First up is ground school, where the students are introduced to the 858 page CF-18 Hornet Flight Manual. The next hurdle is the Human Centrifuge test, an extreme challenge which tests their body's ability to withstand the punishing G-forces in a fighter jet. The Centrifuge is like an amusement ride on steroids and pilots call it a torture chamber. With their first flights just days away, they need to write their Flight Manual and Red Page exams. A passing grade is 100% on the Red Pages - no margin for error of any kind. But no pressure, right?
The students are about to fly the F-18 Hornet for the first time. But even before taking a single flight, one of the rookies calls it quits. In a matter of hours Lt. Dave McLeod gets the call that he has been chosen for the spot. Meanwhile, Air Force tradition dictates that once a pilot goes solo he or she earns a "call sign," a nickname that symbolizes his or her identity as a Hornet pilot. As the celebration gets underway the rookies anxiously await their new handles.
It is summer in Cold Lake, Alberta and the temperature on the tarmac hits 100 degrees. Up higher, under the transparent canopy of the F-18 Hornet, a pilot can feel like a bug pinned under a magnifying glass. The students are about to enter one of the most intense and terrifying stages of the course - formation flying. The art of sticking together. Meanwhile, the Progress Review Board is meeting about one of the trainees whose future as a fighter pilot now hangs in the balance. After eight days, the final verdict is delivered.
The students are entering the tactical training phase. This is the time when jet pilots must become jet fighters. A challenging mission finds one rookie's landing seriously close to claiming three lives. In the fighter world, conformity is the lifeline they all depend on, knowing you can trust a guy to follow orders without question. But one of the students is questioning the orders and it isn't sitting well with the instructors.
This is the midway point through training and the pilots are about to take on "dog fighting." The only real rule of "dog fighting" is that there are no rules. Coming out of a battle alive requires nerves of steel. Time is short and the instructors have their work cut out for them: To reach inside the hearts of six congenial young Canadians and bring out the warrior in them.
At 410, every course sees at least one pilot who can't cut it. This course has already seen two. If that isn't daunting enough, the remaining six are about to enter the part of the program known as "The Dream Killer." These missions are fluid and dynamic. And it is that dynamic nature which will - in very short order - shoot down another of the group's star students.

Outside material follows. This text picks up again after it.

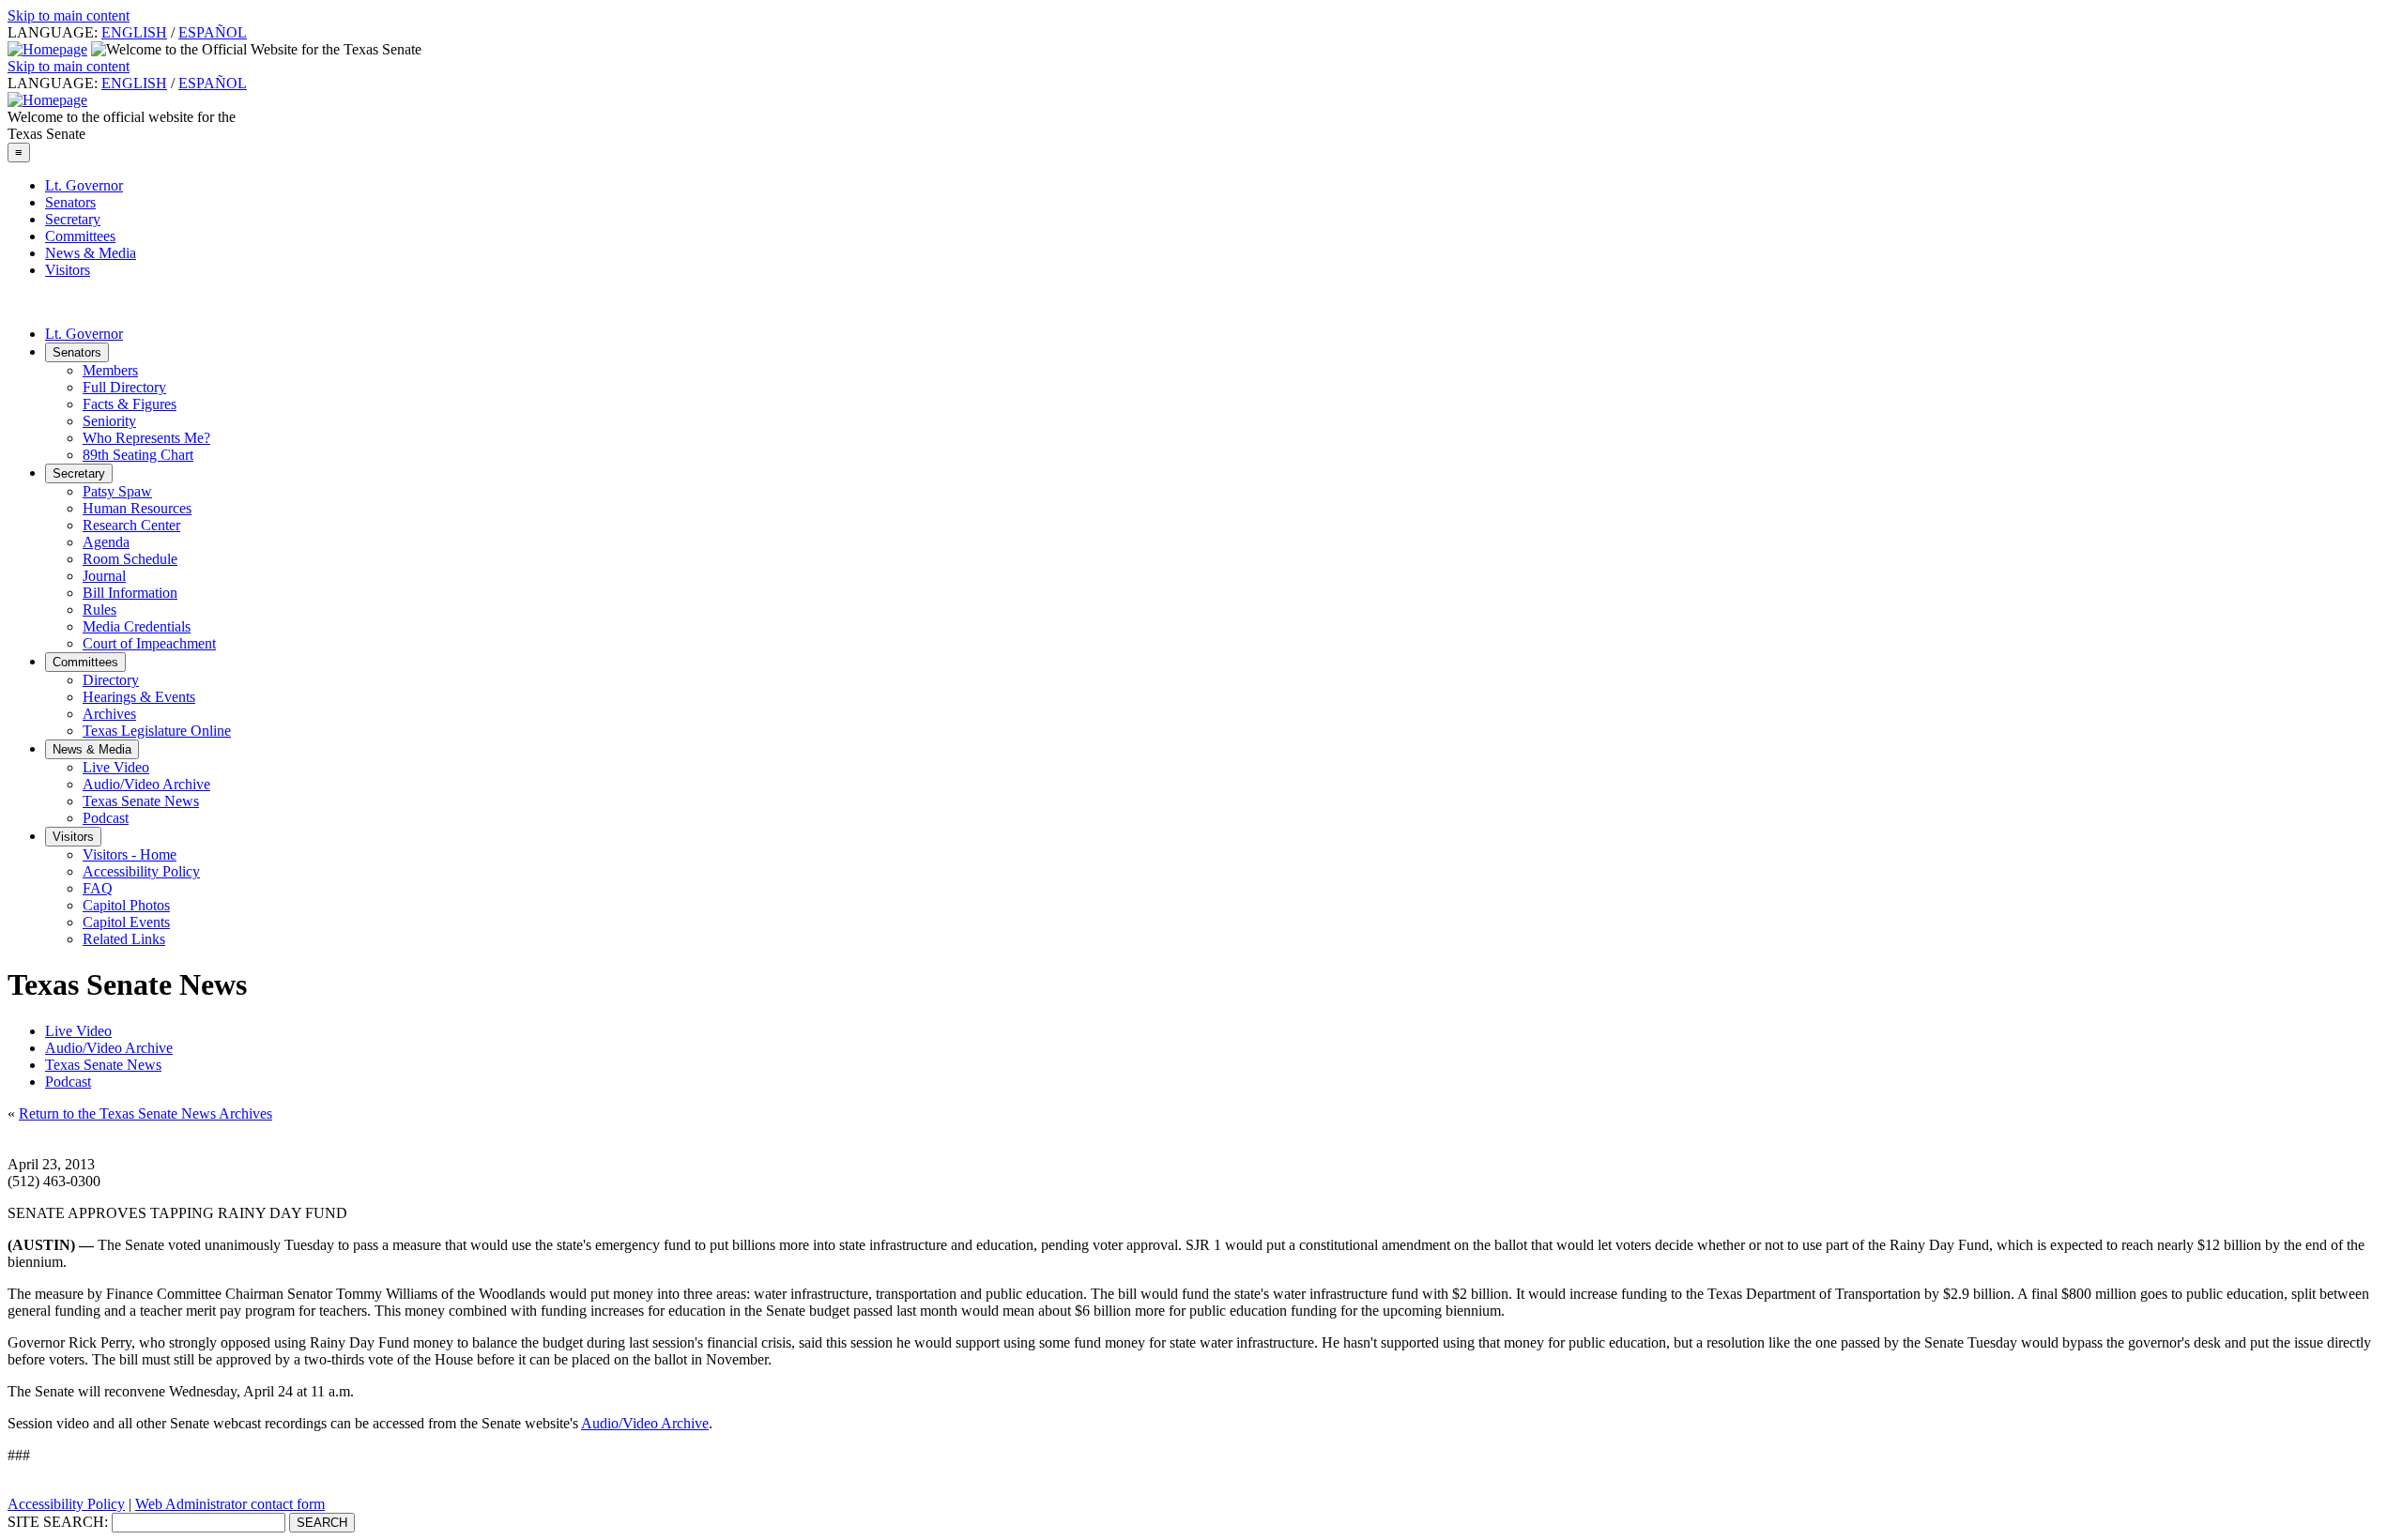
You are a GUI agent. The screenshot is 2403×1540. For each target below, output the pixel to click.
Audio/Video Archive (146, 784)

At this point the instructors are hell bent on driving home a single message to the rookies - death can happen to you! The next mission is Low Level Flying. Diving straight for the dirt then skimming above the tree line at hundreds of kilometers per hour. Meanwhile, one final hour in the CF-18 will determine the next 20 years of one student's life. The Progress Review Board is back in session and it looks as if things have hit rock bottom this time.
The fighter pilot rookies are in the homestretch, just a few short weeks away from graduation. But that doesn't mean they can relax. Their next mission has them refueling the jets in mid-air, dropping bombs and shooting guns at ground targets. Finally, after nine long, hard and sometimes heartbreaking months of training, it is graduation day. The graduates can finally shake the annoying title of "rookie" and become bona fide fighter pilots.